*** Provided records ***

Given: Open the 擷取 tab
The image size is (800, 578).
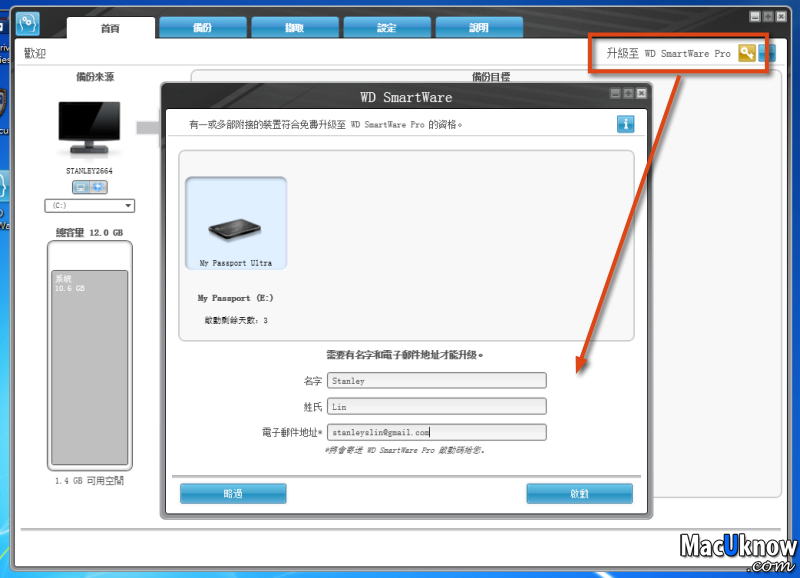Looking at the screenshot, I should point(294,28).
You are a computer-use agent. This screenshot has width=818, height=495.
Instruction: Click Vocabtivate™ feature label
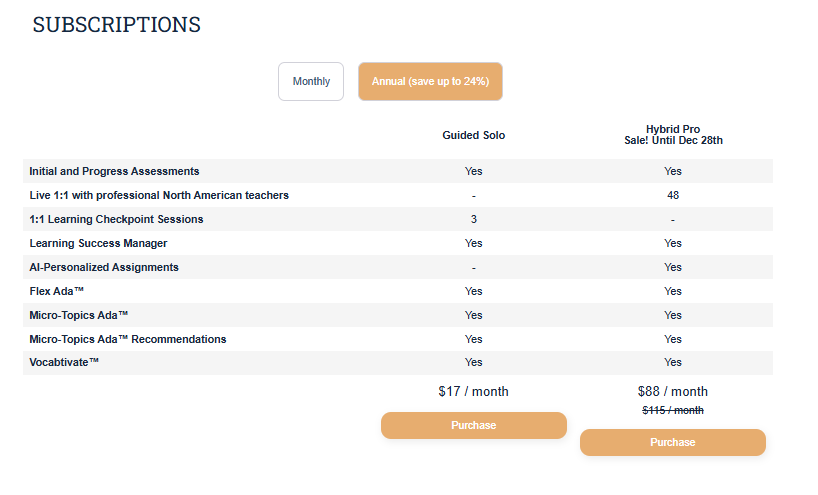click(64, 362)
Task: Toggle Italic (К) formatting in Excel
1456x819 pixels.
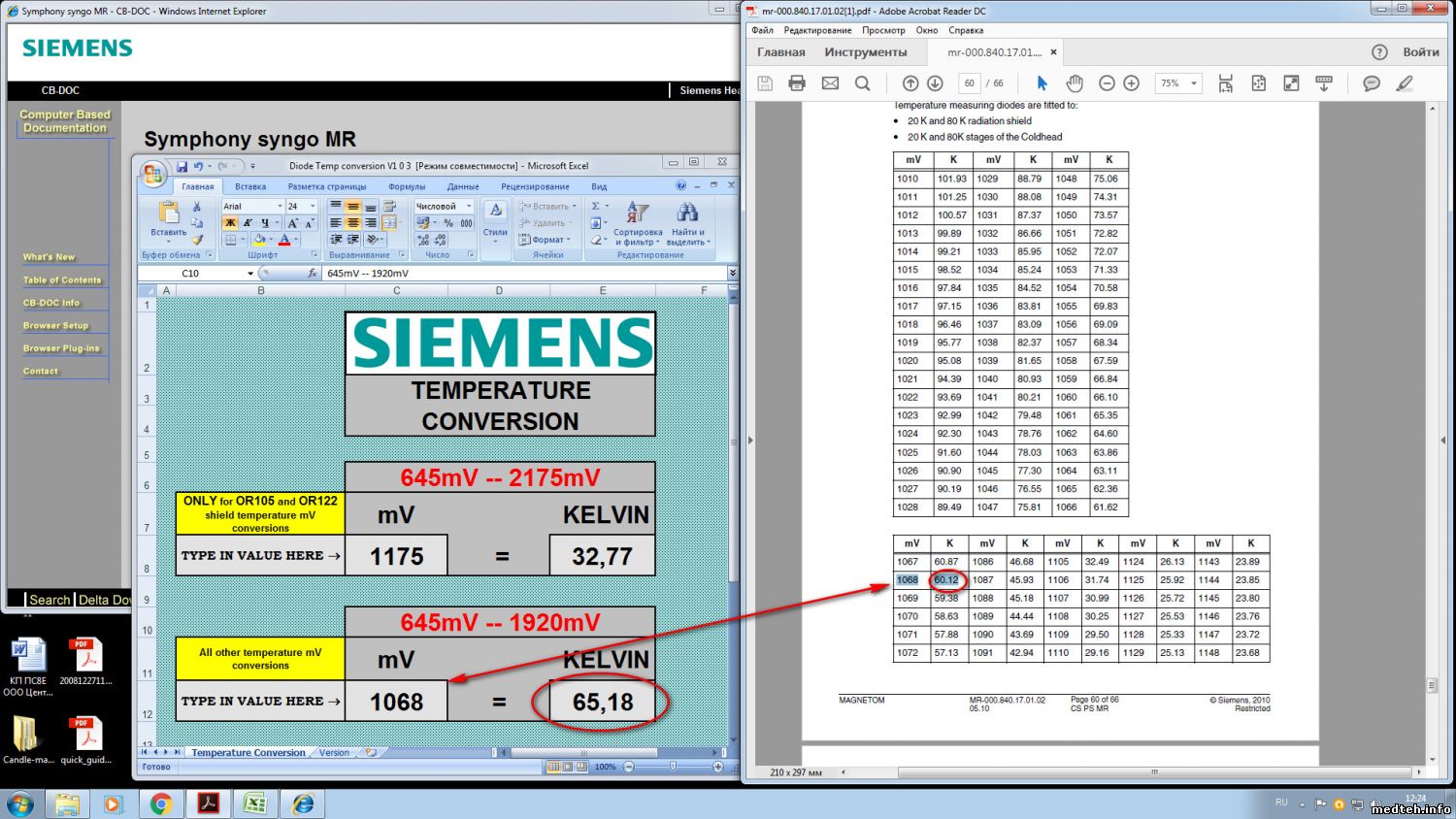Action: tap(248, 223)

*** End of Provided records ***

Task goal => Exactly as written, set down the lines from the line holding "The image size is (800, 578)." to the last line of the data, both ends included, pictures excluded.

Output of the task =>
The image size is (800, 578).
Looking at the screenshot, I should point(294,28).
You are a computer-use agent. This screenshot has width=818, height=495.
Instruction: Click Vocabtivate™ feature label
click(64, 362)
Task: Toggle Italic (К) formatting in Excel
1456x819 pixels.
Action: tap(248, 223)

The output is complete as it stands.